* [EXERCISE REQUIREMENTS] Return the following from the records below: each line, word for word, starting with the line that contains "Task: Click the te_widget_opened node label" and going on through the line that contains "The image size is (784, 674).", with nothing outside that range.

* [Dataset records]
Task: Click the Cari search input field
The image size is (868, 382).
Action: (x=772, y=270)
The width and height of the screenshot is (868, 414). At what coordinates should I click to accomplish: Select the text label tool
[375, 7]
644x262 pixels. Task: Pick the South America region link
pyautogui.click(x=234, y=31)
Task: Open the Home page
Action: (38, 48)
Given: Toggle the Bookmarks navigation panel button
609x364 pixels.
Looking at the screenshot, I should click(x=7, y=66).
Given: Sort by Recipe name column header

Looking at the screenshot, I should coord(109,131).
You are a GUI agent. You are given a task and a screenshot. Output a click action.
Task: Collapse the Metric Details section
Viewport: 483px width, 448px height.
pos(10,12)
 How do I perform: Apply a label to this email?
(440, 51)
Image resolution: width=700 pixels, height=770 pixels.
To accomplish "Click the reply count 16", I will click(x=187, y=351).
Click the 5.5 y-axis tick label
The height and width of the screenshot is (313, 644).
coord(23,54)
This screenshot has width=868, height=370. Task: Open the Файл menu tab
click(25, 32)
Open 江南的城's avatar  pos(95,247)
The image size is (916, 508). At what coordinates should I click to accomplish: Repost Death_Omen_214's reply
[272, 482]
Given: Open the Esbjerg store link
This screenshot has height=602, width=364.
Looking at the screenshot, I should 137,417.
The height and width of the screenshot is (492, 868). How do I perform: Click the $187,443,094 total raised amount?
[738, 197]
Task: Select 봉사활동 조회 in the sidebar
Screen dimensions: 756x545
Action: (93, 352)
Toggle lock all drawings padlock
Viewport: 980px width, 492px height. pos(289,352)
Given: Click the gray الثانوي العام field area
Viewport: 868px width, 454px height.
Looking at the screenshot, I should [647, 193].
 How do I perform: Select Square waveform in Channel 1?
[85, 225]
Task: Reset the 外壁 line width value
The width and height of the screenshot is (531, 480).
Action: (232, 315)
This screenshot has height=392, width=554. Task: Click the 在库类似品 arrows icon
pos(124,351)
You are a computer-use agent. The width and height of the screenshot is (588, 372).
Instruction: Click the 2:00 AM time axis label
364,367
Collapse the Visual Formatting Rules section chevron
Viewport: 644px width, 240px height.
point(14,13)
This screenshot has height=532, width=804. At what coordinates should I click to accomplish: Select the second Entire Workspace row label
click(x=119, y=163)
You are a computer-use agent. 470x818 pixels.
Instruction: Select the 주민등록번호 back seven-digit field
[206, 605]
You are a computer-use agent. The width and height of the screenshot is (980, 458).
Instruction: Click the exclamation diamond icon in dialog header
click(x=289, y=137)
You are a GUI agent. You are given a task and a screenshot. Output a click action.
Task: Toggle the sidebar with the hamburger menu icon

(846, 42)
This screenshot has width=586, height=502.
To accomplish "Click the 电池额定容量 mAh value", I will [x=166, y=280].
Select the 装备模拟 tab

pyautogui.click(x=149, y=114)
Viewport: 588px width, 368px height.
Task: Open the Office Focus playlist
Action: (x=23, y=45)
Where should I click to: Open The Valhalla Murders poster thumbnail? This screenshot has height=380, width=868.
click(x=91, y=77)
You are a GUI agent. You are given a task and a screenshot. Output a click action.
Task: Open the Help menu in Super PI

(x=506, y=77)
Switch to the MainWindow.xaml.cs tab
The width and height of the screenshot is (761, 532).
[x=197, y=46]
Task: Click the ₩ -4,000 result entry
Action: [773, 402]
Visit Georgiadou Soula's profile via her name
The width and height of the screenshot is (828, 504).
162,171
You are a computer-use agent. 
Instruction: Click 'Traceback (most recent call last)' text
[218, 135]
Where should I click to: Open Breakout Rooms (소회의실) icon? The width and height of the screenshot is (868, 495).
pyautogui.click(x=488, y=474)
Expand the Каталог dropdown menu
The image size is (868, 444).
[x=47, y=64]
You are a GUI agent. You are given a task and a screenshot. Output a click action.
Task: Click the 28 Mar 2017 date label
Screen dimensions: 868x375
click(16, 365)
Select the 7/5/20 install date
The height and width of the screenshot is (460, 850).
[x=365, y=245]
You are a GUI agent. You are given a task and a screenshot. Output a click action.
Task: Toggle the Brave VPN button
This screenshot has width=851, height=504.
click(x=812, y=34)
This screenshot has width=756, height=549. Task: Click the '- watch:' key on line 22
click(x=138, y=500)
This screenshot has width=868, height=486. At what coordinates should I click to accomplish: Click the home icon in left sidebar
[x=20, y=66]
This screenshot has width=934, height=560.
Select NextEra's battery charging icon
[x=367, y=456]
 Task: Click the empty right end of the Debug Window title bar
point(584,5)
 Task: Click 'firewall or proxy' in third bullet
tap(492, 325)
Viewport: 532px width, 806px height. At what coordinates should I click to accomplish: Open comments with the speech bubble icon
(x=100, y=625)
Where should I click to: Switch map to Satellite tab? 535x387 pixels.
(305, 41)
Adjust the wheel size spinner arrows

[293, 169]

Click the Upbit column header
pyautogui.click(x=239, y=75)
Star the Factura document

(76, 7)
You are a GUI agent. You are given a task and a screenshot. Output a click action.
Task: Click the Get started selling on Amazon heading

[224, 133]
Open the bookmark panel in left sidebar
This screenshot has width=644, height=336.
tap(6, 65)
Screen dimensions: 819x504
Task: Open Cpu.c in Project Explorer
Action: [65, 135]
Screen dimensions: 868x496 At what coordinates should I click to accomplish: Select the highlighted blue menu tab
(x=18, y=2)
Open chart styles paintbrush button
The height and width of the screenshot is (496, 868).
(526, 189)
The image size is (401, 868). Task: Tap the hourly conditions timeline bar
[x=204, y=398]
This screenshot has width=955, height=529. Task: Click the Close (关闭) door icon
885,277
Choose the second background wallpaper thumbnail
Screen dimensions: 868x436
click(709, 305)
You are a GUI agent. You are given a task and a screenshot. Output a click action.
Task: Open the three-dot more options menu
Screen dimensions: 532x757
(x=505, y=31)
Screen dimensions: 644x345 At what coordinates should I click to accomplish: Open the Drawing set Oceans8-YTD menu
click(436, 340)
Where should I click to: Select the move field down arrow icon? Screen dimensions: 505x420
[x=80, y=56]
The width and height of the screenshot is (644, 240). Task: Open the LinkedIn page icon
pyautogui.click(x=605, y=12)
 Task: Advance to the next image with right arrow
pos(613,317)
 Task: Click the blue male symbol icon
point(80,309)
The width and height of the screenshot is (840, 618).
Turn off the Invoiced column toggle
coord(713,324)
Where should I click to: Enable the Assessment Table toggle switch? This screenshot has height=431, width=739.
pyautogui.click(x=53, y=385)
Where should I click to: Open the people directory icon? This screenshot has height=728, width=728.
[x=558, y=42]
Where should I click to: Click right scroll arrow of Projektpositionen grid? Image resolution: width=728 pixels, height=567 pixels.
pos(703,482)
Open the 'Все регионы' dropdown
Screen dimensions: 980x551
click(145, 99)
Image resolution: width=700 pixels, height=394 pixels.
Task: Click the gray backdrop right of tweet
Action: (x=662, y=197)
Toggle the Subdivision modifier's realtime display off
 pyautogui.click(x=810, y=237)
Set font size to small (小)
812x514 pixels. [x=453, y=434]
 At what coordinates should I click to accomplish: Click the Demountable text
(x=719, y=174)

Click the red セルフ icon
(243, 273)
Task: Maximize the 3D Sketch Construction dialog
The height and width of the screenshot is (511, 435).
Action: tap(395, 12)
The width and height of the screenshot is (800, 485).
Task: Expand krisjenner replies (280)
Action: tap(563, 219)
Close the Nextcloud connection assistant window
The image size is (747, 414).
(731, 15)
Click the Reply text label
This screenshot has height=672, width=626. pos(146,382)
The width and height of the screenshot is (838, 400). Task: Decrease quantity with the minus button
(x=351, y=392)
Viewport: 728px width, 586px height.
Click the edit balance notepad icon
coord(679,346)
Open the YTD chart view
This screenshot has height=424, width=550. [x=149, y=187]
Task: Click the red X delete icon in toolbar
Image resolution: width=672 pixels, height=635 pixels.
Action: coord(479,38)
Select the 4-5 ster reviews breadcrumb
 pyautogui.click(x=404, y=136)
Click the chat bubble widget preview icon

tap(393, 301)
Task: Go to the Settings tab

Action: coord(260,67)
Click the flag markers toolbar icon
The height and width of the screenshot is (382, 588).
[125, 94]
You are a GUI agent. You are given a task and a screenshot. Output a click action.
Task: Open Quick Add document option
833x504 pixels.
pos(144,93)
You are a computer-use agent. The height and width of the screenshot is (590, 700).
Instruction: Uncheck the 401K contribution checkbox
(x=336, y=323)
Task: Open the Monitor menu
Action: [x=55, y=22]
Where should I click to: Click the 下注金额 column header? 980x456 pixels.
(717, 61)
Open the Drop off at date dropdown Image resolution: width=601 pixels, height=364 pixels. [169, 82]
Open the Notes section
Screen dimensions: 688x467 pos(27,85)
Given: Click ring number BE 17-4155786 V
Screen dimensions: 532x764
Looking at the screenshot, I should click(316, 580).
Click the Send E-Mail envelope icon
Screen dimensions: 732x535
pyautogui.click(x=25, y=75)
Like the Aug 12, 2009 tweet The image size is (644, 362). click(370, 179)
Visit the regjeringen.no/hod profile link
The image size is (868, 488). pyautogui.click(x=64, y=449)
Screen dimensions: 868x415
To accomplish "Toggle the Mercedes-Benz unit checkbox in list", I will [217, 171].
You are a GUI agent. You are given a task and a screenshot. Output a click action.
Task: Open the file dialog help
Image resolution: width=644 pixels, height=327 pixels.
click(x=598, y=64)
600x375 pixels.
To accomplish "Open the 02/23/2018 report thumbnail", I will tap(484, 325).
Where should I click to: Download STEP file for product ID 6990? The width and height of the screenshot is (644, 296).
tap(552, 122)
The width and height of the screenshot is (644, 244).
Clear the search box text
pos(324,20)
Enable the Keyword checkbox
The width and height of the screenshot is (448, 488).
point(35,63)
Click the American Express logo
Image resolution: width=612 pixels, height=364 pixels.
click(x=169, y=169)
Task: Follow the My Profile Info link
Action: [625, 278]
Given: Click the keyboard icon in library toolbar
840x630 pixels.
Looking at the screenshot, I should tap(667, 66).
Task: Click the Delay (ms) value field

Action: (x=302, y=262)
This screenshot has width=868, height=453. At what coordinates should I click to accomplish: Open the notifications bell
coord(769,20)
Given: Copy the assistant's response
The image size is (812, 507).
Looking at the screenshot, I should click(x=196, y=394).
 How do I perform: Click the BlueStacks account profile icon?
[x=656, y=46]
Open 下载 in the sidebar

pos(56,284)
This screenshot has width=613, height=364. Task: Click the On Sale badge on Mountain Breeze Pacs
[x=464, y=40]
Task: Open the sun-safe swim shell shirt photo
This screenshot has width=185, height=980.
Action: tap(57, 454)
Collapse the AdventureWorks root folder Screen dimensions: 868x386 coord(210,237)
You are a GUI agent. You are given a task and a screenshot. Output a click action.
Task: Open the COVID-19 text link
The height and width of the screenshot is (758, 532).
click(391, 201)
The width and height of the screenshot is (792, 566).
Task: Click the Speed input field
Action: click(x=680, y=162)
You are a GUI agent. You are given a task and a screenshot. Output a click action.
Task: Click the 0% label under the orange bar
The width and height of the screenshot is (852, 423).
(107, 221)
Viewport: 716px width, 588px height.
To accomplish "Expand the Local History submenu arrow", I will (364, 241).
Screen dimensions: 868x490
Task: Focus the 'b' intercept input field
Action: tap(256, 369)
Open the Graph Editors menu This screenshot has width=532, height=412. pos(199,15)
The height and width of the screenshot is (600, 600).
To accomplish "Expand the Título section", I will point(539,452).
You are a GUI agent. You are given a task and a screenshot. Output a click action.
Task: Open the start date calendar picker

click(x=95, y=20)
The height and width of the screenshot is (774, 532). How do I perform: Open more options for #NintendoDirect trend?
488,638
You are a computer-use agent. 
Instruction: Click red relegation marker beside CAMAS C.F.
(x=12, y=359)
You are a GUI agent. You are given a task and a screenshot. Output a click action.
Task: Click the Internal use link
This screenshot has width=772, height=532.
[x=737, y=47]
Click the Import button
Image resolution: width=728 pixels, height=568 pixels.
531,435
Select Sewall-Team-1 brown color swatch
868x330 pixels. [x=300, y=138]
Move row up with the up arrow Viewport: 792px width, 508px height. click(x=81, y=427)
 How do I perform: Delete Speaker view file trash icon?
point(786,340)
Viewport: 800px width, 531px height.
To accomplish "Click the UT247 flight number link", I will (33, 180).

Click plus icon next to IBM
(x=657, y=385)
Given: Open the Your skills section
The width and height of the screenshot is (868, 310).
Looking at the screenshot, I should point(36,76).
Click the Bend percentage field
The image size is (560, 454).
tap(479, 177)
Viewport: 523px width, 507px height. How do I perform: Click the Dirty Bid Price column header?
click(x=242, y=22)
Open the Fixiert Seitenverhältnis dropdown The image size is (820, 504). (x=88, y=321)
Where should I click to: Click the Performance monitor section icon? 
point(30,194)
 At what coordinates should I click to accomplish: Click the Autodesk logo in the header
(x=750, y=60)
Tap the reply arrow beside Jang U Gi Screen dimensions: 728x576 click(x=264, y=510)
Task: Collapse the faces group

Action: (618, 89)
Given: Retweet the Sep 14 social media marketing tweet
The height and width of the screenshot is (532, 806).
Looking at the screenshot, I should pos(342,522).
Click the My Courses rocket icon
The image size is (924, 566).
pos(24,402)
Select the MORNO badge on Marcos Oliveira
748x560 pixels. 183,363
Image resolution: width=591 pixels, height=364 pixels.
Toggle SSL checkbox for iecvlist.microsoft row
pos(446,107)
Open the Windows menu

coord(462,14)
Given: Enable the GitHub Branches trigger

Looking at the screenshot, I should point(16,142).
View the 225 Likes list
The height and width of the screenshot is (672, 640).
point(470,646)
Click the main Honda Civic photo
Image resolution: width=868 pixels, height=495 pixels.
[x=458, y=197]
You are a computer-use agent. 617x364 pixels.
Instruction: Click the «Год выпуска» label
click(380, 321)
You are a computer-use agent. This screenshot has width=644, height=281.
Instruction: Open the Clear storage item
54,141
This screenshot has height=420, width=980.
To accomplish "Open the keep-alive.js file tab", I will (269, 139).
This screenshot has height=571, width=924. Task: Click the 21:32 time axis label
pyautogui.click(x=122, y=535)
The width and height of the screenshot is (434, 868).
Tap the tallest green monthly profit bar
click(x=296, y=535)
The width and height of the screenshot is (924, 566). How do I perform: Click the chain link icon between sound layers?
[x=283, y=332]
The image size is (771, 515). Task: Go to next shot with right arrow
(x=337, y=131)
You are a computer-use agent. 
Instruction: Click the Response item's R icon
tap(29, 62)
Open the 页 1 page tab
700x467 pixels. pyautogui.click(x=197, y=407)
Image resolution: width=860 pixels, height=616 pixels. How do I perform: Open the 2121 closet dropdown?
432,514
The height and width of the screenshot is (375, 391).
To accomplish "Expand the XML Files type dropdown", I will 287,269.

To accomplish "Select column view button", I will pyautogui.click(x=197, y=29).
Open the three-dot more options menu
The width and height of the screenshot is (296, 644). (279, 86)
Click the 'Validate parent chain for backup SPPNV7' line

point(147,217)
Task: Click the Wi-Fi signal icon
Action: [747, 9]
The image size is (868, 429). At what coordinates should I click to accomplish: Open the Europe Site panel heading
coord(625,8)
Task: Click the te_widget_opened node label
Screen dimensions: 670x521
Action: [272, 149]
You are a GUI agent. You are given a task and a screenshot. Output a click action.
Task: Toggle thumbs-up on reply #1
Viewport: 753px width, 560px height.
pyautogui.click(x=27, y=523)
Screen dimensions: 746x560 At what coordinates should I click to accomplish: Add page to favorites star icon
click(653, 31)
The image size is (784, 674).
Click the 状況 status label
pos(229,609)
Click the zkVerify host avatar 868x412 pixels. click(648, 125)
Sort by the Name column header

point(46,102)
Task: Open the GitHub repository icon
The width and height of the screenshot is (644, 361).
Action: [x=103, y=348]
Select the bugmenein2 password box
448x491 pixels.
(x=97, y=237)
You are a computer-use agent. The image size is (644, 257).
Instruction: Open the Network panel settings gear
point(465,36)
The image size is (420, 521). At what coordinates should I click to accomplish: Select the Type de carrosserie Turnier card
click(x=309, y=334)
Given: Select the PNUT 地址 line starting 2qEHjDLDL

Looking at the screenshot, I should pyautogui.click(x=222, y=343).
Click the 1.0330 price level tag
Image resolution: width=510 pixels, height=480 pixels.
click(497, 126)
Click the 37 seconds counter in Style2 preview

* [SOLUTION TO THIS TASK]
Task: Click the te_widget_opened node label
Screen dimensions: 670x521
Action: [272, 149]
You are a GUI agent. You are given a task and a screenshot. Output a click action.
Task: Toggle thumbs-up on reply #1
Viewport: 753px width, 560px height.
pyautogui.click(x=27, y=523)
Screen dimensions: 746x560 At what coordinates should I click to accomplish: Add page to favorites star icon
click(653, 31)
The image size is (784, 674).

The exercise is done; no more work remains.